I guess my personal belief is that these tests are a fairly good measure of the intrinsic aptitude necessary for success at these elite high schools. I don't believe they're in large part biased and as others have pointed out many of the Asian students who do well on them come from relatively impoverished immigrant communities in NYC. Whether or not these kinds of ethnic gaps are in any way genetically determined is fundamentally irrelevant in my opinion. At the end of the day we should provide kids with the opportunity to showcase their talent and if they can do so on the admissions exam we should admit them to these high schools. Upending a system of meritocratic admissions isn't going to remedy any possible cultural or genetic deficits so what would be the point in doing so?
I guess maybe what I'm arguing for here is that this focus on nature versus nurture is ultimately a distraction. We should put our heads down, crank away, and let the chips fall where they may, the same that we do in athletics where for instance I've never heard anyone complain about racial imbalances among players in the NBA or the NFL and question whether these imbalances are the result of nature or nurture.
Neither "objective" entrance exams nor IQ tests come to us on stone tablets written by the Almighty. They are written by people whose communities they serve.
It is really annoying to hear "Asian" when your interlocutor [first time in my life I get to use this word out side of an exam setting] uses it to mean Han Chinese almost exclusively.
Initially, Ms Chin suggests that anyone even poor students can succeed on this test but later on she admits that success comes only from preparation and some sort of "pipeline." Compare the recent domination of spelling bees by Indian-Americans. Is it because of inordinate talent or because the Indian community has created a whole ecosystem to train their kids to excel at specifically this task?
Poor students _do_ succeed on this test. The poverty rate of the specialized high schools is quite high. The pipeline she's referring to is a combination of gifted education, extra-curricular academic prep centers like Kumon, and focused test prep that isn't free, but quite accessible. In fact, NYC gives it away to under-privileged kids. But the "pipeline" she's referring to is an early start. You can't just hope to master all of it in the 8th grade when the test is given any more than you can be competitive at baseball by learning the rules 3 months before the big game when everyone else has been practicing throwing, catching, and swinging for many years prior. I don't know where you assume it's all Han Chinese. South Asians and Koreans feature prominently at these schools, cf. her point on the non-homogeneity of "Asians".
As for the creation of the test, it's contracted out and overseen by NYSED. You think the content should be changed? Sure - we can have that debate. But that's not the debate that the opponents are looking to have.
Ms Chin states "So you could have been playing hooky, not going to school at all, and you can also be doing pretty poorly in your middle school with grades that are not top, but if you can perform well in this one test, then you are allowed to get in." She clearly does not refer to financial poverty. I was a far better test taker than my peers and it got me accepted into Bronx Science (in 1967}. My parents did not allow me to go because of the long commute between Queens and the Bronx. Plus they thought the Bronx was too dangerous. In regular high school I quickly discovered that my math skills would never adequate for success in a STEM field.

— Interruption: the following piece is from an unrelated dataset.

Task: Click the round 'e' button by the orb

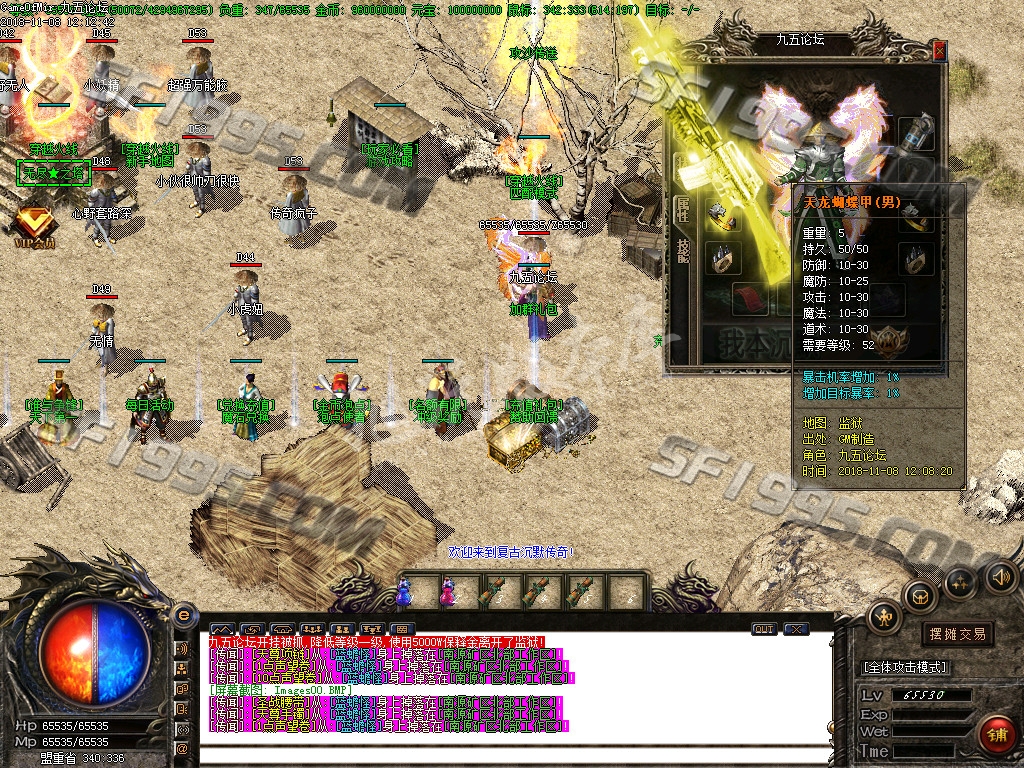Action: coord(183,614)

I don't understand what you're aiming at. Yes, this is a true statement. An admission-earning score on the SHSAT can be earned either by two types of people broadly: those with natural ability at test-taking (given that you know enough of the core content) who can otherwise slack off in middle school, or by practice and hard work on the part of a person who has _some_ natural test-taking ability, but perhaps not enough to get by without focused prep, and everywhere in between on that spectrum. Now that said, as you're alluding to, just because you can get into an SHS does not mean you'll thrive there. People who can get into one largely without studying, and who have poor study habits, will probably hit a point of real struggle. But this seems a wholly separate issue from your initial point which I interpreted to be whether you need substantial wealth in your family to stand a chance on the exam. That is demonstrably false. Take a look at the Economic Disadvantage indicator for the top 3 SHS:
The statistics you have helpfully included are based on w-2s, 1099s and similar official documents. Most immigrants today come from societies where banking is only available to the wealthy. For generations, these folks have moved and worked in cash economies where lending, borrowing and investing are done informally based on family connections, personal relationships, and group connections mediated by mosque, church, temple and other institutions. They do the same thing after they arrive in this country.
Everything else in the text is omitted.